»»

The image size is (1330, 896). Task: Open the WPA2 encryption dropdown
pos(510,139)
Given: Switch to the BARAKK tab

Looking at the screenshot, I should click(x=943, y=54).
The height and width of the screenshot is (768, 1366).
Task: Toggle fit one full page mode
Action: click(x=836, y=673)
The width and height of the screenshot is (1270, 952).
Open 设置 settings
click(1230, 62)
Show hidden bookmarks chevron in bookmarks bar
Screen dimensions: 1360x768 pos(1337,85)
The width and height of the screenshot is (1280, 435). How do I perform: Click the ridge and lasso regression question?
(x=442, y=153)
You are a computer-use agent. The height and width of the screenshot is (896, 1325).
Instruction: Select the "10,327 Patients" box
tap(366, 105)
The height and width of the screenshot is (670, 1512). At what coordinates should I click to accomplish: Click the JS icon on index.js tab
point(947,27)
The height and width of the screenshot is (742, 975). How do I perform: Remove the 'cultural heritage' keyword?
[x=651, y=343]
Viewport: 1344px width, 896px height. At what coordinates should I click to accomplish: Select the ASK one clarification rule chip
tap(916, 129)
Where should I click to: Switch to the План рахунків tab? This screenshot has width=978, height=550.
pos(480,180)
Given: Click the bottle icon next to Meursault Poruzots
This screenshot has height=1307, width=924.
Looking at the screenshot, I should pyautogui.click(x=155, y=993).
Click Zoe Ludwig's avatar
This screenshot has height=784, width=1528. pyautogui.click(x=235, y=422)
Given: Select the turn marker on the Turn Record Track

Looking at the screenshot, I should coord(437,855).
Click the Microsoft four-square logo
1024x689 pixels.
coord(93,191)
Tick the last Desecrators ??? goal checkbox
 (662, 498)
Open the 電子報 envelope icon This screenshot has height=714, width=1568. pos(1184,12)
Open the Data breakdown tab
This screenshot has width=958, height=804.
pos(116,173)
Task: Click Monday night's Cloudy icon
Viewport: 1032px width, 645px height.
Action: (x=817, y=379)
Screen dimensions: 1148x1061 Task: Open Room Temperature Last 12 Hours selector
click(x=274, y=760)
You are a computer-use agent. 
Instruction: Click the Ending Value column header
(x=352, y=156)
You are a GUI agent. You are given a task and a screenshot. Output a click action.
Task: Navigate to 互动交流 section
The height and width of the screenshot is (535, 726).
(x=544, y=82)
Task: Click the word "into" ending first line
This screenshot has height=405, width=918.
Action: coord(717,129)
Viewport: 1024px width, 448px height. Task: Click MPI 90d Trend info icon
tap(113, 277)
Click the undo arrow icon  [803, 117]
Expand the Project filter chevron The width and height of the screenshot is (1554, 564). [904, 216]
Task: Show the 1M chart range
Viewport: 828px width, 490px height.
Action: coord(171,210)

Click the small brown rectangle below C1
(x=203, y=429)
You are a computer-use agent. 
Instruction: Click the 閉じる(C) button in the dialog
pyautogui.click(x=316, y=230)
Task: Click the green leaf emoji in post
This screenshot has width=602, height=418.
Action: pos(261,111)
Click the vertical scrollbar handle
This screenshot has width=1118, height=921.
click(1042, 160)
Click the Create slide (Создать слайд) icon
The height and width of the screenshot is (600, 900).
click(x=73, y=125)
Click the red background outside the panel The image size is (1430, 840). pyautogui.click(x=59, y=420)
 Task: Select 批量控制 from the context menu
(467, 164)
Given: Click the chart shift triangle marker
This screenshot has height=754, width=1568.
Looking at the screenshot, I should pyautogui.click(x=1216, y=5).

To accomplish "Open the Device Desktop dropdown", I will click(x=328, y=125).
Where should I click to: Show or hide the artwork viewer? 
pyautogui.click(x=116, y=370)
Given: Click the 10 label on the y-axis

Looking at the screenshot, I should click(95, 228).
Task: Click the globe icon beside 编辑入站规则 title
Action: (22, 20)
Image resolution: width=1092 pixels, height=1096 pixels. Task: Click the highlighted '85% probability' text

««

Prompt
Lines before the one containing "Task: Select 批量控制 from the context menu" are not wanted; please set down that line and every line after it through the end of the material, exactly.

Answer for this exercise
 Task: Select 批量控制 from the context menu
(467, 164)
Given: Click the chart shift triangle marker
This screenshot has height=754, width=1568.
Looking at the screenshot, I should pyautogui.click(x=1216, y=5).

To accomplish "Open the Device Desktop dropdown", I will click(x=328, y=125).
Where should I click to: Show or hide the artwork viewer? 
pyautogui.click(x=116, y=370)
Given: Click the 10 label on the y-axis

Looking at the screenshot, I should click(95, 228).
Task: Click the globe icon beside 编辑入站规则 title
Action: (22, 20)
Image resolution: width=1092 pixels, height=1096 pixels. Task: Click the highlighted '85% probability' text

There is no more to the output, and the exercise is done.